■ **Aim of the exercise**:
Transcribe each record exactly as it appears.

■ **Input material**:
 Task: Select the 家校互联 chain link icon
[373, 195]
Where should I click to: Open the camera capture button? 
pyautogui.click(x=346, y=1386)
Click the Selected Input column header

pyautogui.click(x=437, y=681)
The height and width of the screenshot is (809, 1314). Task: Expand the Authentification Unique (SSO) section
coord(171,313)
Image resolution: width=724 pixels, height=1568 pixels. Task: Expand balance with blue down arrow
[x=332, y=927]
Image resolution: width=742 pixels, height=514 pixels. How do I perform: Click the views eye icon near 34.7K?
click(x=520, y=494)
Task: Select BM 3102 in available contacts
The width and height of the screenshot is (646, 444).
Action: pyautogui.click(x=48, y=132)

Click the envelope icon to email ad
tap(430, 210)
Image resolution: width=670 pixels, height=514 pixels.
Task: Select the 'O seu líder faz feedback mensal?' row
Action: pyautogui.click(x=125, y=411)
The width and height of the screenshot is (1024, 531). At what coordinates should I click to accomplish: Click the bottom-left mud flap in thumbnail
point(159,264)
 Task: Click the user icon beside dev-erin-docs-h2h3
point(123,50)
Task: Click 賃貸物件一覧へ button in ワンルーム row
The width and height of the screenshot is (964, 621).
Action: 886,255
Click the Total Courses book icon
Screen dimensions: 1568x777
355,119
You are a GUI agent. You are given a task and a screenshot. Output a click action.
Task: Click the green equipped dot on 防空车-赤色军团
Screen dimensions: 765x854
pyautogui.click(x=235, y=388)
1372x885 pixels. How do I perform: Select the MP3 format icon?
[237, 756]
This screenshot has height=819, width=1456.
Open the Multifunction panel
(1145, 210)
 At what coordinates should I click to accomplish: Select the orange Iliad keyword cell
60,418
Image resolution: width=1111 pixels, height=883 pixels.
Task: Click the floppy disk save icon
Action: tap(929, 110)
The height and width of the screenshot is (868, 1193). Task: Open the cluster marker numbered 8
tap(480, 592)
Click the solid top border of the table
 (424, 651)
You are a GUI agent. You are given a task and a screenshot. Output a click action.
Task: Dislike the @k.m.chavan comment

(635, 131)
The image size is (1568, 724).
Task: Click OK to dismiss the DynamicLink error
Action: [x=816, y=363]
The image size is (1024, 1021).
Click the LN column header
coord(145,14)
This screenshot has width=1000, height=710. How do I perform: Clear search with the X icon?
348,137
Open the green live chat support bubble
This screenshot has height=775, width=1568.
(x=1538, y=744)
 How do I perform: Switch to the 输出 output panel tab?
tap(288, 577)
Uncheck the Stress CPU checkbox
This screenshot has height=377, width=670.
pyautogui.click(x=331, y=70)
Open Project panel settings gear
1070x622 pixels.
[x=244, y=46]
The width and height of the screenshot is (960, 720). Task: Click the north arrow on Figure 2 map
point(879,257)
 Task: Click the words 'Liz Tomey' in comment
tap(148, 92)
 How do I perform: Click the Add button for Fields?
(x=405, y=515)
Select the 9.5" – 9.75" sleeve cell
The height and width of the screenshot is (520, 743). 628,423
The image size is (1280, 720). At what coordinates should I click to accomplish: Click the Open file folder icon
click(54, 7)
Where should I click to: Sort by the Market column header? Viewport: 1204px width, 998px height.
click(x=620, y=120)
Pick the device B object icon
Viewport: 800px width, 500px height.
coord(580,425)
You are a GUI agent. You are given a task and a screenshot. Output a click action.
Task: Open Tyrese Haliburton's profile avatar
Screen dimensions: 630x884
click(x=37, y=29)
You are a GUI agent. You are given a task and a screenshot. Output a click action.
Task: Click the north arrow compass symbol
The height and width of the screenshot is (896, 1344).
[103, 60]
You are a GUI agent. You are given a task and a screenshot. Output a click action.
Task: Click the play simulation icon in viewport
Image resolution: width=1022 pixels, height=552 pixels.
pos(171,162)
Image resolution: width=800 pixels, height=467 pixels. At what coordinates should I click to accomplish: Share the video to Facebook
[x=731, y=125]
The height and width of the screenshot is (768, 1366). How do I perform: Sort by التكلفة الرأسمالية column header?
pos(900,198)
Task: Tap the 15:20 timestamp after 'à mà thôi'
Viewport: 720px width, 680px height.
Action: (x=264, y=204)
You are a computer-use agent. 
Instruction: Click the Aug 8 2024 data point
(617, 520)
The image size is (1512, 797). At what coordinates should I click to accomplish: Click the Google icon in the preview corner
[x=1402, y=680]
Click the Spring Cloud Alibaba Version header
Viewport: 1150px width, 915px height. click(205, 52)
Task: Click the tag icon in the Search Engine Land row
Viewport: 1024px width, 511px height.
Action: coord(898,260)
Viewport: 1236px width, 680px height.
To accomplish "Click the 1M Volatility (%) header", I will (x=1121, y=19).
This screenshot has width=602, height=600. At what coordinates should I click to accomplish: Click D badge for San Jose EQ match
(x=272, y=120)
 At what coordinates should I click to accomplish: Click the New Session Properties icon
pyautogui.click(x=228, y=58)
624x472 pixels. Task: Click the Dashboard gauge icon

■ **Exercise solution**:
 Task: Select the 家校互联 chain link icon
[373, 195]
Where should I click to: Open the camera capture button? 
pyautogui.click(x=346, y=1386)
Click the Selected Input column header

pyautogui.click(x=437, y=681)
The height and width of the screenshot is (809, 1314). Task: Expand the Authentification Unique (SSO) section
coord(171,313)
Image resolution: width=724 pixels, height=1568 pixels. Task: Expand balance with blue down arrow
[x=332, y=927]
Image resolution: width=742 pixels, height=514 pixels. How do I perform: Click the views eye icon near 34.7K?
click(x=520, y=494)
Task: Select BM 3102 in available contacts
The width and height of the screenshot is (646, 444).
Action: pyautogui.click(x=48, y=132)

Click the envelope icon to email ad
tap(430, 210)
Image resolution: width=670 pixels, height=514 pixels.
Task: Select the 'O seu líder faz feedback mensal?' row
Action: pyautogui.click(x=125, y=411)
The width and height of the screenshot is (1024, 531). At what coordinates should I click to accomplish: Click the bottom-left mud flap in thumbnail
point(159,264)
 Task: Click the user icon beside dev-erin-docs-h2h3
point(123,50)
Task: Click 賃貸物件一覧へ button in ワンルーム row
The width and height of the screenshot is (964, 621).
Action: 886,255
Click the Total Courses book icon
Screen dimensions: 1568x777
355,119
You are a GUI agent. You are given a task and a screenshot. Output a click action.
Task: Click the green equipped dot on 防空车-赤色军团
Screen dimensions: 765x854
pyautogui.click(x=235, y=388)
1372x885 pixels. How do I perform: Select the MP3 format icon?
[237, 756]
This screenshot has height=819, width=1456.
Open the Multifunction panel
(1145, 210)
 At what coordinates should I click to accomplish: Select the orange Iliad keyword cell
60,418
Image resolution: width=1111 pixels, height=883 pixels.
Task: Click the floppy disk save icon
Action: tap(929, 110)
The height and width of the screenshot is (868, 1193). Task: Open the cluster marker numbered 8
tap(480, 592)
Click the solid top border of the table
 (424, 651)
You are a GUI agent. You are given a task and a screenshot. Output a click action.
Task: Dislike the @k.m.chavan comment

(635, 131)
The image size is (1568, 724).
Task: Click OK to dismiss the DynamicLink error
Action: [x=816, y=363]
The image size is (1024, 1021).
Click the LN column header
coord(145,14)
This screenshot has width=1000, height=710. How do I perform: Clear search with the X icon?
348,137
Open the green live chat support bubble
This screenshot has height=775, width=1568.
(x=1538, y=744)
 How do I perform: Switch to the 输出 output panel tab?
tap(288, 577)
Uncheck the Stress CPU checkbox
This screenshot has height=377, width=670.
pyautogui.click(x=331, y=70)
Open Project panel settings gear
1070x622 pixels.
[x=244, y=46]
The width and height of the screenshot is (960, 720). Task: Click the north arrow on Figure 2 map
point(879,257)
 Task: Click the words 'Liz Tomey' in comment
tap(148, 92)
 How do I perform: Click the Add button for Fields?
(x=405, y=515)
Select the 9.5" – 9.75" sleeve cell
The height and width of the screenshot is (520, 743). 628,423
The image size is (1280, 720). At what coordinates should I click to accomplish: Click the Open file folder icon
click(54, 7)
Where should I click to: Sort by the Market column header? Viewport: 1204px width, 998px height.
click(x=620, y=120)
Pick the device B object icon
Viewport: 800px width, 500px height.
coord(580,425)
You are a GUI agent. You are given a task and a screenshot. Output a click action.
Task: Open Tyrese Haliburton's profile avatar
Screen dimensions: 630x884
click(x=37, y=29)
You are a GUI agent. You are given a task and a screenshot. Output a click action.
Task: Click the north arrow compass symbol
The height and width of the screenshot is (896, 1344).
[103, 60]
You are a GUI agent. You are given a task and a screenshot. Output a click action.
Task: Click the play simulation icon in viewport
Image resolution: width=1022 pixels, height=552 pixels.
pos(171,162)
Image resolution: width=800 pixels, height=467 pixels. At what coordinates should I click to accomplish: Share the video to Facebook
[x=731, y=125]
The height and width of the screenshot is (768, 1366). How do I perform: Sort by التكلفة الرأسمالية column header?
pos(900,198)
Task: Tap the 15:20 timestamp after 'à mà thôi'
Viewport: 720px width, 680px height.
Action: (x=264, y=204)
You are a computer-use agent. 
Instruction: Click the Aug 8 2024 data point
(617, 520)
The image size is (1512, 797). At what coordinates should I click to accomplish: Click the Google icon in the preview corner
[x=1402, y=680]
Click the Spring Cloud Alibaba Version header
Viewport: 1150px width, 915px height. click(205, 52)
Task: Click the tag icon in the Search Engine Land row
Viewport: 1024px width, 511px height.
Action: coord(898,260)
Viewport: 1236px width, 680px height.
To accomplish "Click the 1M Volatility (%) header", I will (x=1121, y=19).
This screenshot has width=602, height=600. At what coordinates should I click to accomplish: Click D badge for San Jose EQ match
(x=272, y=120)
 At what coordinates should I click to accomplish: Click the New Session Properties icon
pyautogui.click(x=228, y=58)
624x472 pixels. Task: Click the Dashboard gauge icon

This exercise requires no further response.